WHAT YOU NEED TO DO ::
Output the line that contains "Task: Click the team members sidebar icon", then every line beneath it through the end of the records, exactly as given and with no other lines.
** DATA follows **
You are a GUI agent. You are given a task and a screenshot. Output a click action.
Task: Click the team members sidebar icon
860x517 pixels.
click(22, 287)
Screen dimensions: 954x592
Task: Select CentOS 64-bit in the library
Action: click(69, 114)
** End of DATA **
OUTPUT BELOW ::
Task: Click the team members sidebar icon
860x517 pixels.
click(22, 287)
Screen dimensions: 954x592
Task: Select CentOS 64-bit in the library
Action: click(69, 114)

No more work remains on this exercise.